The cation dynamics in hybrid perovskites play a role in the excellent optoelectronic properties for solar cell applications. In this project, new methodology was developed to measure the rotation about each axis of the cation in various mixed cation perovskites (10.1021/jacs.7b04930). This provides the community with definitive experimental data to inform theory and calculations.

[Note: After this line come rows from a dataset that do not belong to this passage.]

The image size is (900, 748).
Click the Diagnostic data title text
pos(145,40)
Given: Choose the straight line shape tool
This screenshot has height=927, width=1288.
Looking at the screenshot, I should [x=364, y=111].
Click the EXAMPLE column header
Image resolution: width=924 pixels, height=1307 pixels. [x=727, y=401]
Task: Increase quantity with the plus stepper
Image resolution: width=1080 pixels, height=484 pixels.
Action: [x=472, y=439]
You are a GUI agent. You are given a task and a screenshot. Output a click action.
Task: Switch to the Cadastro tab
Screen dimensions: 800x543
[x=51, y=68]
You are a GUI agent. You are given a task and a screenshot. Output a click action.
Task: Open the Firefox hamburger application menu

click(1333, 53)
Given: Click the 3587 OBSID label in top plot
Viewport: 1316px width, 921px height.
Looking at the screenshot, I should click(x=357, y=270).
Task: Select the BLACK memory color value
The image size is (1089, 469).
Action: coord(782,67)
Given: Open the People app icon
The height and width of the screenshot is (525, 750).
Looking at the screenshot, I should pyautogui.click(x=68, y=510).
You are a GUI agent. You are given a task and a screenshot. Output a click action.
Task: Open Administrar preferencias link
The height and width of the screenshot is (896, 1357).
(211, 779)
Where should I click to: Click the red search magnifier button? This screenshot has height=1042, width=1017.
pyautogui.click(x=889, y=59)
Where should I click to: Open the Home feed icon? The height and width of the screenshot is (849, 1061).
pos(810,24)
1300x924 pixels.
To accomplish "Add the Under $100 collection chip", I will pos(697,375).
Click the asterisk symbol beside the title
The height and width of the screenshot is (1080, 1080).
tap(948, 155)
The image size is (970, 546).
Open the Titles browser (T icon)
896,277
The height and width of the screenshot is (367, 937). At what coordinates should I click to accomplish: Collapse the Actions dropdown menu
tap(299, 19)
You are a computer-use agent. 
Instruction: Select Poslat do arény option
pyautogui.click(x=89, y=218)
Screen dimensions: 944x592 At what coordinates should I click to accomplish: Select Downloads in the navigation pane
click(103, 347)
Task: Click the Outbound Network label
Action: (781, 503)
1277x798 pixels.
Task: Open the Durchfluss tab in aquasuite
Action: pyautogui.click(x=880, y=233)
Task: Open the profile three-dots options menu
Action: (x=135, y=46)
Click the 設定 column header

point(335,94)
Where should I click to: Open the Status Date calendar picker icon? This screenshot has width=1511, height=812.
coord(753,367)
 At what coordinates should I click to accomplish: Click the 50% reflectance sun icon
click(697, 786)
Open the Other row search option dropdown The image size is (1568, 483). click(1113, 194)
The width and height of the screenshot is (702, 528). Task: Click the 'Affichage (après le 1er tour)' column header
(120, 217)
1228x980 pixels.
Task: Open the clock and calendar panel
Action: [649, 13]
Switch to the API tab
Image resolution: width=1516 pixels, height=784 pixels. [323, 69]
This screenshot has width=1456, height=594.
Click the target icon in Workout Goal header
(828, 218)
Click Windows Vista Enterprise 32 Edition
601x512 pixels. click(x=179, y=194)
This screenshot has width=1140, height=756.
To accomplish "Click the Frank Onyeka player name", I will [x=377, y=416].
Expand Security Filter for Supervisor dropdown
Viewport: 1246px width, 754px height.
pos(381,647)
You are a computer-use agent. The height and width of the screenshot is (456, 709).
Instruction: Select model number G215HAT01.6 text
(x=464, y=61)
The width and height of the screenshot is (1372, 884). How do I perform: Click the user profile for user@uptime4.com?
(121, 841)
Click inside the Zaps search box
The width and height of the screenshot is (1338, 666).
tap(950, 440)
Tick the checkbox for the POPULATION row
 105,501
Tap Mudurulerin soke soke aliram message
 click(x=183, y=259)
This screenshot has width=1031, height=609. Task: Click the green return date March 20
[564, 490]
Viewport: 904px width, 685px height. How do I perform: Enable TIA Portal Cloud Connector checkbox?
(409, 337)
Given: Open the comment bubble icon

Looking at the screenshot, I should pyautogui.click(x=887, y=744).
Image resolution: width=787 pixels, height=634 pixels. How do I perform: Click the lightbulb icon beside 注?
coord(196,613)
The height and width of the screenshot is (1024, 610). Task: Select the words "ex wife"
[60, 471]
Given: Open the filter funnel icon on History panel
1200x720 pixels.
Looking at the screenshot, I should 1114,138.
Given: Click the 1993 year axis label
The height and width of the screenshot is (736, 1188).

This project also involved collaboration on three application-focussed perovskite projects, where NMR was used to determine the local structure of cutting-edge perovskite systems with different treatments/additives, to reveal their method of operation. (1) A record open-circuit voltage was achieved for a perovskite solar cell by treating with neopentylammonium chloride. The researcher used NMR to show that this was achieved by the passivation of the surface by the treatment (10.1021/acsenergylett.1c02431). (2) The efficiency and stability of both pure iodide and mixed iodide–bromide perovskite solar cells were greatly improved by treatment with alkyldimethylammonium amphiphiles. The researcher used NMR to demonstrate the interaction of these species with the perovskite surface, supporting ab initio calculations to distinguish the effect of different analogues (10.1016/j.joule.2022.11.013). (3) Photo-induced halide segregation is one of the major issues for 3D mixed-halide perovskites. Greater stability against segregation was demonstrated for layered 2D mixed-halide perovskites, which the researcher demonstrated arises from intrinsic halide heterogeneity in the pristine materials (10.1021/acsenergylett.3c00160).
Hybrid perovskites are one of the most promising technologies to bring down the cost of solar energy. This is a key requirement to reduce dependence on fossil fuels and combat climate change. The research has made significant progress in methodology to understand degradation processes in hybrid perovskites, as well as the mode of operation of treatments and additives. The most significant progress beyond the state of the art is the application of dynamic nuclear polarization to perovskites to enable the observation of a surface coating on a single perovskite thin film. Moreover, through collaborative projects, the project has resulted in direct improvements to perovskite solar cell technologies. The methods developed here can be used to understand the degradation processes in hybrid perovskites, to enable stable perovskite solar cells and cheap solar energy.